USA 2013
Mit Joaquin Phoenix, Scarlett Johansson, Amy Adams, Rooney Mara, Chris Pratt u.a.
Drehbuch und Regie: Spike Jonze
Spike Jonze hat mit Her einen klugen und feinfühligen Film über unsere Faszination für High-Tech-Geräte geschaffen. Unsere Welt voller Smartphones, Tablets und Videospiele macht menschliche Beziehungen scheinbar überflüssig. Ein Trugschluss, den uns Her in poetischer Weise vor Augen führt.
-Gaby Tscharner auf „cineman.ch“-
Inhalt:
Theodore Twombly (Joaquin Phoenix) arbeitet als Autor persönlicher Briefe, die in der nahen Zukunft eine Seltenheit geworden sind. Während er sein Geld also damit verdient, wildfremden Auftraggebern zu privatem Glück zu verhelfen, fühlt sich Theodore nach der Scheidung von seiner Frau Catherine (Rooney Mara) selbst allein und einsam.
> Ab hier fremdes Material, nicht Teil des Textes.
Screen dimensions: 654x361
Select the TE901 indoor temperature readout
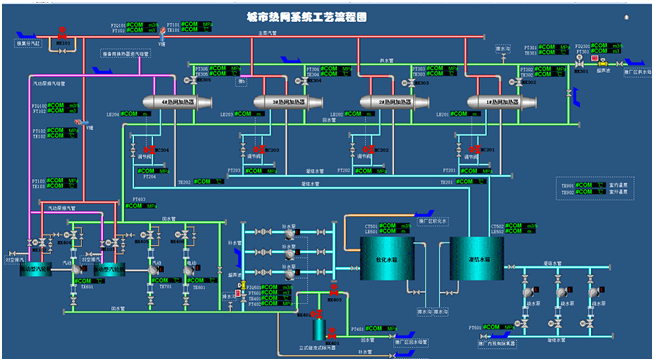point(590,185)
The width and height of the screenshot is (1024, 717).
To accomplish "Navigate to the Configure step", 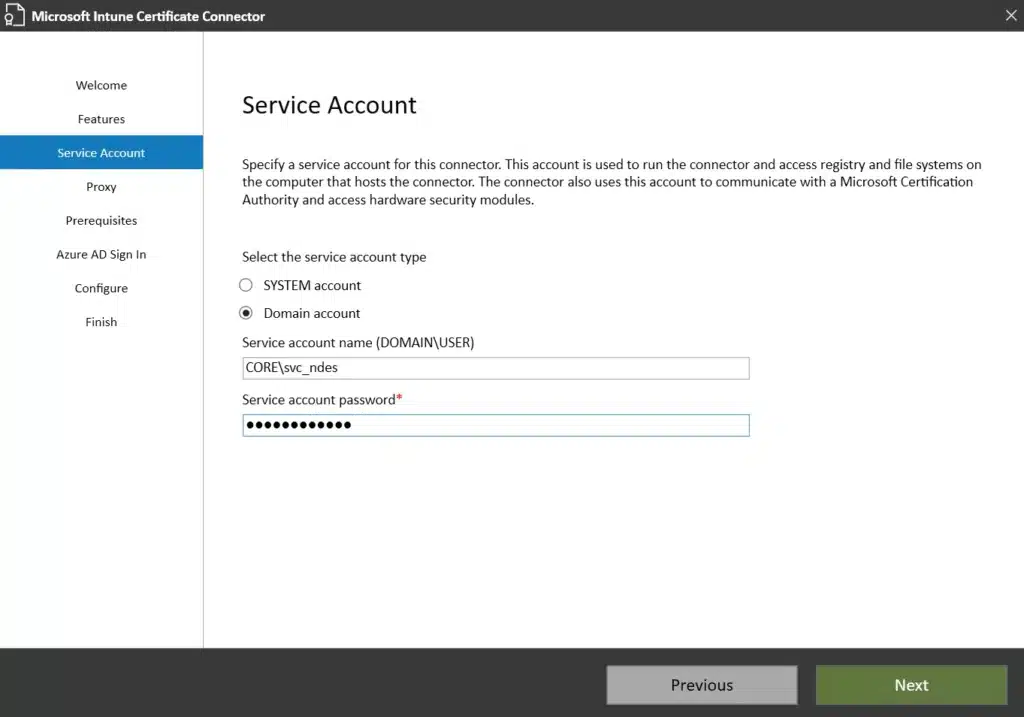I will [101, 289].
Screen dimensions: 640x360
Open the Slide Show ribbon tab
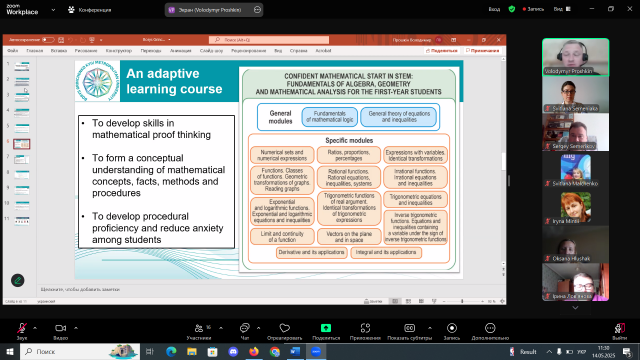[x=211, y=51]
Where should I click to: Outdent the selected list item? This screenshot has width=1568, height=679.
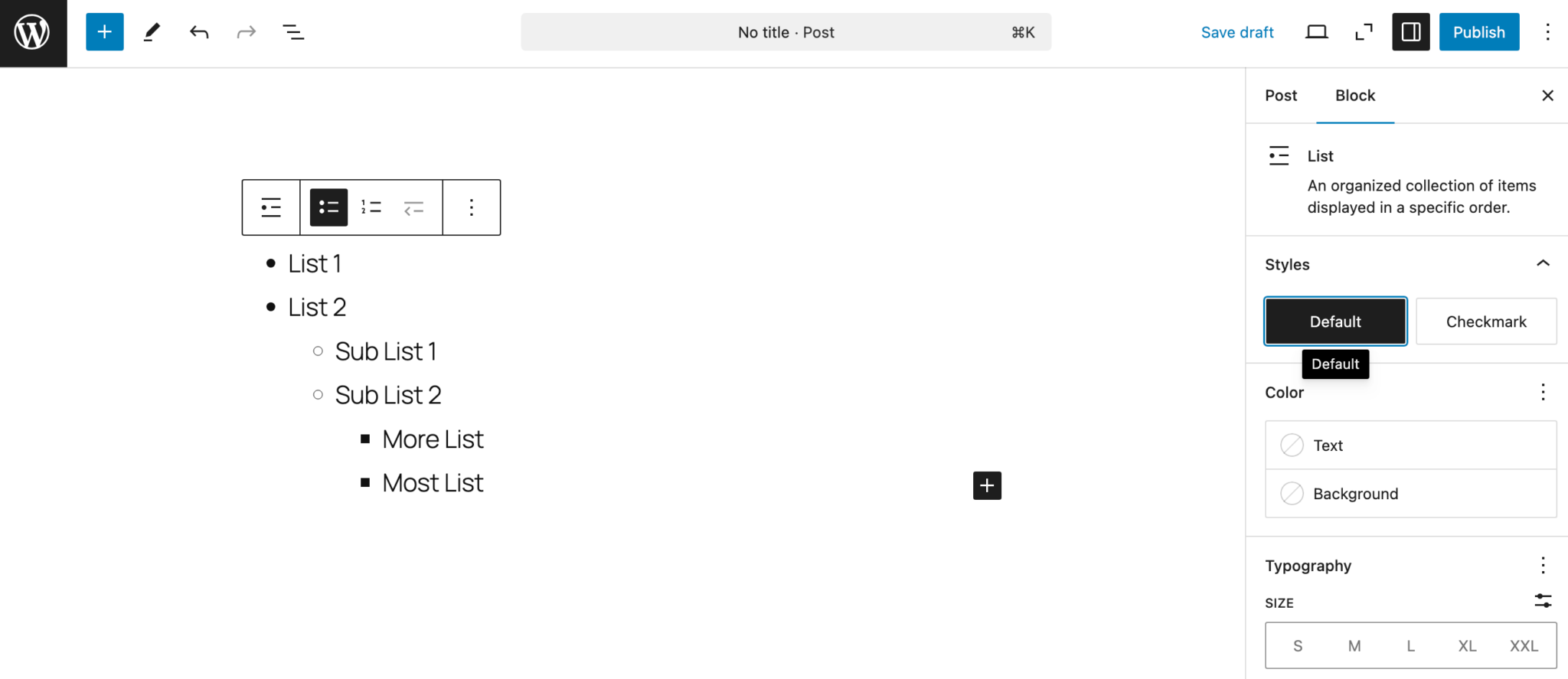coord(413,207)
Beeindruckt von einer Werbung kauft er sich ein neues Betriebssystem, das mit einer artifiziellen Intelligenz ausgestattet ist und ihn von nun an auf allen seinen Geräten begleitet. Nachdem Theodore einige persönliche Fragen beantwortet hat, bekommt das Programm eine Stimme und einen Namen: Die charmante Samantha (Stimme: Scarlett Johansson) ordnet nicht nur Theodores Mails und sucht den besten Song für jede Stimmung aus, sondern entpuppt sich auch als perfekte Gesprächspartnerin, mit der Theodore über Gott und die Welt reden kann. Durch Samanthas humorvolle und einfühlsame Art beginnt der deprimierte Mann, langsam wieder Freude zu empfinden – und sich in das Programm zu verlieben…
(filmstarts.de)
Science-Fiction-Filme werden oft belächelt und als „zweitrangig“ eingestuft – kein Wunder, sind sie doch meist abgehoben, kindisch, belanglos, eskapistisch (jüngstes Beisipel: Luc Bessons Valerian). Selten bedient sich jemand des Genres in ernsthafter Art und Weise; dass dabei wahre Meisterwerke entstehen können, zeigt Spike Jonzes Film Her.
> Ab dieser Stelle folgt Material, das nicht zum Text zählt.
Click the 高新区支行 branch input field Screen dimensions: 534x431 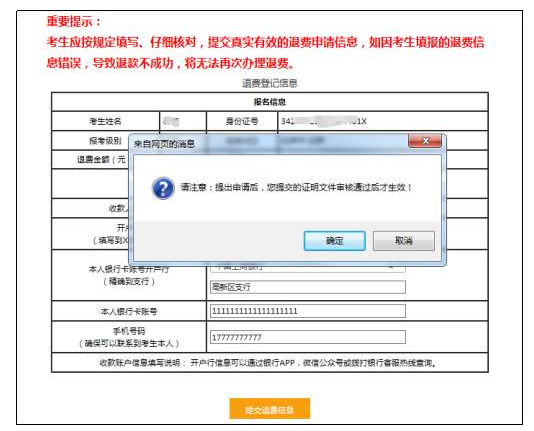[308, 287]
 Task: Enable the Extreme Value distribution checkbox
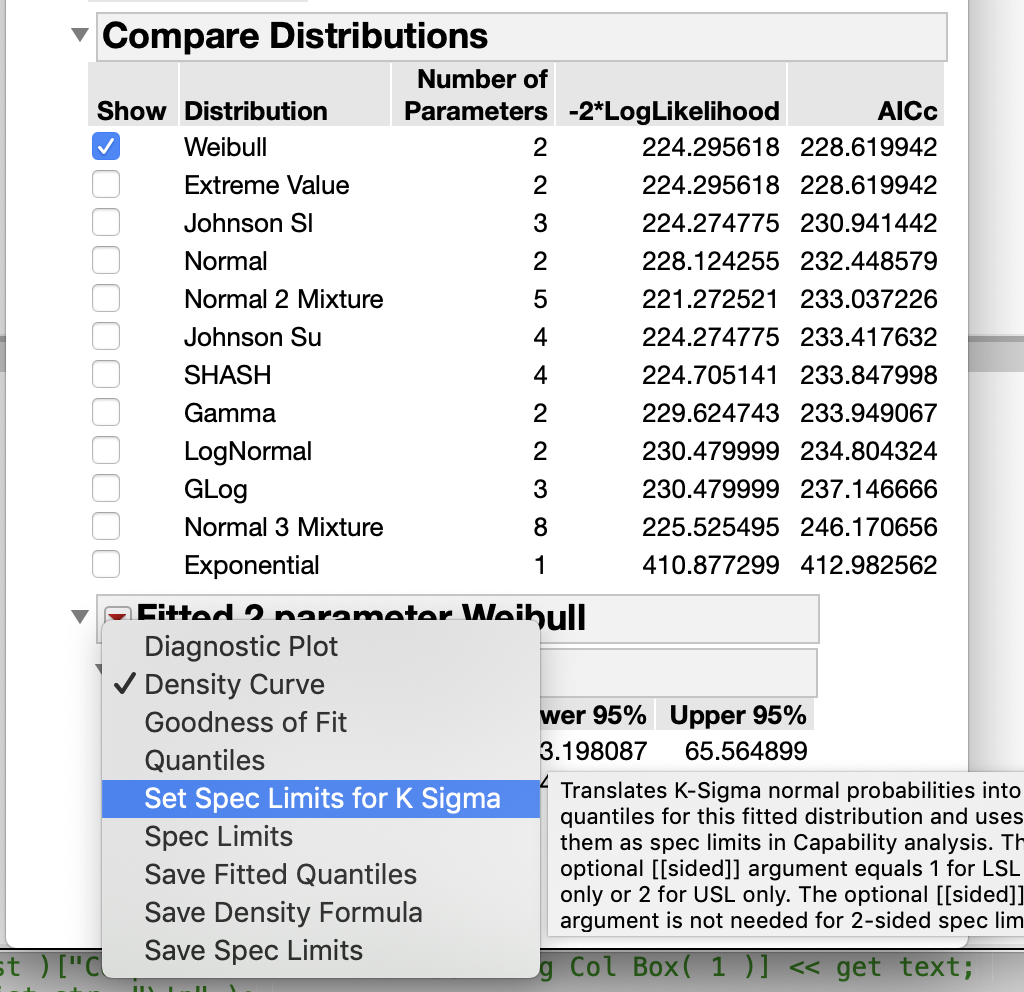click(x=106, y=185)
„Träumen Androiden von elektrischen Schafen“, so fragte noch 1968 der bekannte Science-Fiction-Autor Philip K. Dick im Titel seines Kult-Romans, der u.a. die verschwimmenden Grenzen zwischen Mensch und Maschine thematisierte. Ridley Scott hatte 1982 einen bahnbrechenden Film daraus gemacht: Blade Runner
In Her macht sich Regisseur Spike Jonze (Being John Malkovich) auf Dicks Spuren und fragt: „Können künstliche Intelligenzen lieben“?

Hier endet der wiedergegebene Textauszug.